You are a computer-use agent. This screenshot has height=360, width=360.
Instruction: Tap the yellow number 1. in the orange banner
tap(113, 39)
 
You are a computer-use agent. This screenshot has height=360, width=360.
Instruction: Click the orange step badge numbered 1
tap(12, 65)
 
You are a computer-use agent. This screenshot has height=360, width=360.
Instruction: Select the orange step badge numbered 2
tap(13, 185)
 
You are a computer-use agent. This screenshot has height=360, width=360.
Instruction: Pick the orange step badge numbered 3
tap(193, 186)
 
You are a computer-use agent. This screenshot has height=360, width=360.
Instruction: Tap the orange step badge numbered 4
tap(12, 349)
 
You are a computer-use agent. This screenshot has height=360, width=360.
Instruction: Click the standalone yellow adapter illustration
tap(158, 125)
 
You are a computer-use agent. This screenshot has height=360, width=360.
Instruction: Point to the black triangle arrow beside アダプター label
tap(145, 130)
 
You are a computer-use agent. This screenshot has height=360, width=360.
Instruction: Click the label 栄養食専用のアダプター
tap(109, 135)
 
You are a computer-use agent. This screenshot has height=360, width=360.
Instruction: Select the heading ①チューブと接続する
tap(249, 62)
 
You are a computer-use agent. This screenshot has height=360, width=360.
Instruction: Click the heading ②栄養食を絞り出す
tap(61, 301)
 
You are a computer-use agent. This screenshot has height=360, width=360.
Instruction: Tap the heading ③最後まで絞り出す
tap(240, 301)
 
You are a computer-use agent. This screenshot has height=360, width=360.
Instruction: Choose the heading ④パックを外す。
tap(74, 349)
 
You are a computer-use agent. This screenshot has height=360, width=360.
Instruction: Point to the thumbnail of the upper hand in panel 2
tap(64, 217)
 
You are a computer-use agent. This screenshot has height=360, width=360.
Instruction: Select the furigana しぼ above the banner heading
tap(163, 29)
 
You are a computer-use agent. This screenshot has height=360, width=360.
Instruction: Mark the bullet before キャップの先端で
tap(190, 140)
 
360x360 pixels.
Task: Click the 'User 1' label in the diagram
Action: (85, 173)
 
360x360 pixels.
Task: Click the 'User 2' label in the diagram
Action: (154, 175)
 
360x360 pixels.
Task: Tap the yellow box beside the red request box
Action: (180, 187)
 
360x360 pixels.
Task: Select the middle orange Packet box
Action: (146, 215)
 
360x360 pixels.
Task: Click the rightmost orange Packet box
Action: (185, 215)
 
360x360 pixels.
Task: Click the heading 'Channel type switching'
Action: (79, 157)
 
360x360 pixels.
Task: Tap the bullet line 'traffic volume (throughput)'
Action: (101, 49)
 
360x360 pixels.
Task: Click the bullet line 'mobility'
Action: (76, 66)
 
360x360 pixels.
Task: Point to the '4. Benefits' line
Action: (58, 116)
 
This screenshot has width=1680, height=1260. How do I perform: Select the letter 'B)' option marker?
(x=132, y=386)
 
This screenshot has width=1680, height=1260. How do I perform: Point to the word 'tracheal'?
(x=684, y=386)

# SET EXERCISE
Rewrite the lines from the start of the records through the line holding "tap(12, 65)", inclusive, with "orange" replaced by "red" and everything else left unchanged.

# REPLY TO THE EXERCISE
You are a computer-use agent. This screenshot has height=360, width=360.
Instruction: Tap the yellow number 1. in the red banner
tap(113, 39)
 
You are a computer-use agent. This screenshot has height=360, width=360.
Instruction: Click the red step badge numbered 1
tap(12, 65)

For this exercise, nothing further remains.